🤖 AI Summary
Existing data pruning methods treat sample-level and token-level redundancy in isolation, leading to loss of critical signals from high-value samples and persistence of redundant tokens—thereby limiting the efficiency of supervised fine-tuning. This paper proposes Q-Tuning, the first unified framework jointly optimizing sample- and token-level pruning. It models data heterogeneity via an Error-Uncertainty (EU) plane, introduces a three-way sample classification mechanism and a context-aware asymmetric token scoring strategy, and incorporates a calibration signal preservation mechanism to retain pedagogically informative corrective feedback. Q-Tuning enables dynamic, synergistic dual-granularity pruning.

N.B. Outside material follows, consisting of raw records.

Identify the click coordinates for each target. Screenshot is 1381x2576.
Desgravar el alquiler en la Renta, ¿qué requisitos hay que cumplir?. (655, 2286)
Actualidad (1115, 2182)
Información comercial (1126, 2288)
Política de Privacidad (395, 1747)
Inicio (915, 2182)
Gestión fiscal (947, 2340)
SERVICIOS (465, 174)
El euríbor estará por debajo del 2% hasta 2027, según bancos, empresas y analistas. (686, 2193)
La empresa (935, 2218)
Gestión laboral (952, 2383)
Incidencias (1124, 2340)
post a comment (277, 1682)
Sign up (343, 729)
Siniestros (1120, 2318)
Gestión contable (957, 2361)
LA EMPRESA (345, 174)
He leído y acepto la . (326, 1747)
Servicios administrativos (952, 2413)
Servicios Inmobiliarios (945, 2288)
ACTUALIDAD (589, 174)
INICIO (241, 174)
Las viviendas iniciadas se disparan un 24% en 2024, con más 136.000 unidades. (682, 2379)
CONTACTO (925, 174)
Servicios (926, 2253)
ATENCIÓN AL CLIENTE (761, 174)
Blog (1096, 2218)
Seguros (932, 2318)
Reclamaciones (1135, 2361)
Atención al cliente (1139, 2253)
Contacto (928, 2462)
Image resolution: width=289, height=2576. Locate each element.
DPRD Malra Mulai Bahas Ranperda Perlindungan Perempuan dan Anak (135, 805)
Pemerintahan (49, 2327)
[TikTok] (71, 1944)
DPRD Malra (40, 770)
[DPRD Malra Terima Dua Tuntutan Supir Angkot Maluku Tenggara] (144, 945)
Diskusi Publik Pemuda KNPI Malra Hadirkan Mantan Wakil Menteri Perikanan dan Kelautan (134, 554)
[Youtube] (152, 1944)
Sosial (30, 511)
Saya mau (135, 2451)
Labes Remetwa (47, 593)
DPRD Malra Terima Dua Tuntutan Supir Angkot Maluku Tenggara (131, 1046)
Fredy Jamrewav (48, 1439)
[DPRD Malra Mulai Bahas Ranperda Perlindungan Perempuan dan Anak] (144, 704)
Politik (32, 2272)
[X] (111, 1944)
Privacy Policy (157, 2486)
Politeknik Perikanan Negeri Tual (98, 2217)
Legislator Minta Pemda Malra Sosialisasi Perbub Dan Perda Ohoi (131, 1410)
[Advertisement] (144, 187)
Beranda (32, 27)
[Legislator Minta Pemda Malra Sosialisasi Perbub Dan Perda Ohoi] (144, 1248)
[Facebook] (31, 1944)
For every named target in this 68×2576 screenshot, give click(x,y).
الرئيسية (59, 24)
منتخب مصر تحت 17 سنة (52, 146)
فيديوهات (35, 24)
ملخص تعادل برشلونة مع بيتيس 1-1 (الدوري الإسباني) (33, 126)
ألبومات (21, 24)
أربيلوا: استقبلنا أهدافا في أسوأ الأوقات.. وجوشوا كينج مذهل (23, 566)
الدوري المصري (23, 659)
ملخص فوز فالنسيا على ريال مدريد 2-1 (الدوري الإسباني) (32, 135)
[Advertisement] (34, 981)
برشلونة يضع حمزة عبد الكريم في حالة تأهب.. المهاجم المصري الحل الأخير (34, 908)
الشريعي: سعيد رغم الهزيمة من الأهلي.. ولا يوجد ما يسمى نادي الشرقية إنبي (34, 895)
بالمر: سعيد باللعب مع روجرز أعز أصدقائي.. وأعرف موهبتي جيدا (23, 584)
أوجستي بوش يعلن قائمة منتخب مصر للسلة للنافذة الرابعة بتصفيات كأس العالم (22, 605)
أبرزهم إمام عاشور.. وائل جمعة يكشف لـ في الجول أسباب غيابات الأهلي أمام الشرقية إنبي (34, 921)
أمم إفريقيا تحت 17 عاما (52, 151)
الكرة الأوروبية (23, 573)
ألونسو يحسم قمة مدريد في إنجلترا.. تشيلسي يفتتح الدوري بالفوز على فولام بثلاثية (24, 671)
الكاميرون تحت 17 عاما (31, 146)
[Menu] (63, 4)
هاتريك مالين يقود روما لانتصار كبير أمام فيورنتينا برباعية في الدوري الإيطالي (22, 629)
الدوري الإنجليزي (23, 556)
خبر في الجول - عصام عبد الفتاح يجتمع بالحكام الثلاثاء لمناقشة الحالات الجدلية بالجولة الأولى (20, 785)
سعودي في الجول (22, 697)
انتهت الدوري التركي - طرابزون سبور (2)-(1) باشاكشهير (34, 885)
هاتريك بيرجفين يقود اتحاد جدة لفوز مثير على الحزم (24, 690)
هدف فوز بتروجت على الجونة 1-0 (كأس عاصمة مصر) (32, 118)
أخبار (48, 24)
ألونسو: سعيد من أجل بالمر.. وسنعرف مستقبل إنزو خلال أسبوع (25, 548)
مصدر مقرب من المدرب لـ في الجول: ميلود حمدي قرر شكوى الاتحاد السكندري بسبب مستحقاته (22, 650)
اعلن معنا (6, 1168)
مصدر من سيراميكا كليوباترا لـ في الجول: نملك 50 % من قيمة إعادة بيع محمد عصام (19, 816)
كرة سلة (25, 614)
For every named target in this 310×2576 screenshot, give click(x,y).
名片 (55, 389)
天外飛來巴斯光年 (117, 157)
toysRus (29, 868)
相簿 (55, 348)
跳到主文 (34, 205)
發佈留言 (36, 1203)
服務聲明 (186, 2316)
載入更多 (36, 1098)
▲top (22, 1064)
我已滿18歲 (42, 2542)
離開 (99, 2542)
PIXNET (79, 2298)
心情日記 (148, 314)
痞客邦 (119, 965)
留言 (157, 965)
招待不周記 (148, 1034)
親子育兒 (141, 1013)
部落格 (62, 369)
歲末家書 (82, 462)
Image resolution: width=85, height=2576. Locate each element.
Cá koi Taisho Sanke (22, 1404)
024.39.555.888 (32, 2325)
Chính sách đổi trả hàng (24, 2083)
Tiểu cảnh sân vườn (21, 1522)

Evaluated on five benchmarks, it achieves an average +38% performance gain on SmolLM2-1.7B using only 12.5% of the training data—marking the first instance where pruned-data fine-tuning surpasses full-data fine-tuning.
📝 Abstract
As supervised fine-tuning (SFT) evolves from a lightweight post-training step into a compute-intensive phase rivaling mid-training in scale, data efficiency has become critical for aligning large language models (LLMs) under tight budgets. Existing data pruning methods suffer from a fragmented design: they operate either at the sample level or the token level in isolation, failing to jointly optimize both dimensions. This disconnect leads to significant inefficiencies--high-value samples may still contain redundant tokens, while token-level pruning often discards crucial instructional or corrective signals embedded in individual examples. To address this bottleneck, we introduce the Error-Uncertainty (EU) Plane, a diagnostic framework that jointly characterizes the heterogeneous utility of training data across samples and tokens. Guided by this insight, we propose Quadrant-based Tuning (Q-Tuning), a unified framework that strategically coordinates sample pruning and token pruning. Q-Tuning employs a two-stage strategy: first, it performs sample-level triage to retain examples rich in informative misconceptions or calibration signals; second, it applies an asymmetric token-pruning policy, using a context-aware scoring mechanism to trim less salient tokens exclusively from misconception samples while preserving calibration samples in their entirety. Our method sets a new state of the art across five diverse benchmarks. Remarkably, on SmolLM2-1.7B, Q-Tuning achieves a +38% average improvement over the full-data SFT baseline using only 12.5% of the original training data. As the first dynamic pruning approach to consistently outperform full-data training, Q-Tuning provides a practical and scalable blueprint for maximizing data utilization in budget-constrained LLM SFT.